はてなダイアリーで書いてた「スティルハウスの書庫」を移転してきました。

App Engineは「ACID保証しない」ではなく「ACID保証したくなくなる」

App Engine未体験の方の中には、「App Engineはトランザクションをサポートしていない」ような印象を持っている方もいるかもしれませんが、そんなことはありません。App Engineのドキュメントに

The App Engine datastore is strongly consistent, but it's not a relational database.

とあるように、エンティティグループ(EG)という限られた範囲ではACID特性を保証しています。

しかし、このEGが使いにくい。

  • 1つのEGにトランザクションが集中するとリトライが多発するので、個々のEGを小さくに負荷が集中しないように設計しなければならない
    • 例えばUserとそのAdressとか、子が少なくなるよう負荷が集中しないような使い方にする
    • 異なるEG間で整合性確保するには作り込みが必要
  • すると必然的に1つのロジックで2〜3のEGを扱うことになる
  • すると1つのロジックで複数のトランザクションを書くことになる。それぞれにtry/catch/commit/rollbackを書く
  • optimistic lockだから必要に応じてリトライも書く
  • しかもコーディングしていると間違って複数EGをさわってしまい、「java.lang.IllegalArgumentException: can't operate on multiple entity groups in a single transaction.」がよく出る。直す。コードが増える。
  • グローバルなカウンターとか、特定のEGに入れるのが難しい(でも入れないと数がずれそうな)ケースがよくある
  • 性能上げるためにDatastoreとmemcacheを絡めて使うけど、memcacheはトランザクショナルじゃない(ここでEntity BeanとかJMSのキューはインメモリかつトランザクショナルで便利だったな〜と懐かしむ)
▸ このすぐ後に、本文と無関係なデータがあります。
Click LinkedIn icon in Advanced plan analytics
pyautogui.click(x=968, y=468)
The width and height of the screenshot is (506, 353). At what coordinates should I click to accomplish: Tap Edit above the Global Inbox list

...などとやっていると、「まあこの部分は、こんなにぐちゃぐちゃコード書いてまでムリしてトランザクショナルにしなくてもいいかな〜〜」と妥協したくなります。さらにjdoconfig.xmlに「 」などと書くとすごくラクになれます(麻薬)。

というわけで、App Engineでは正直ACID保証がめんどくさいです。これもクラウドではよくあることってことでしょうか。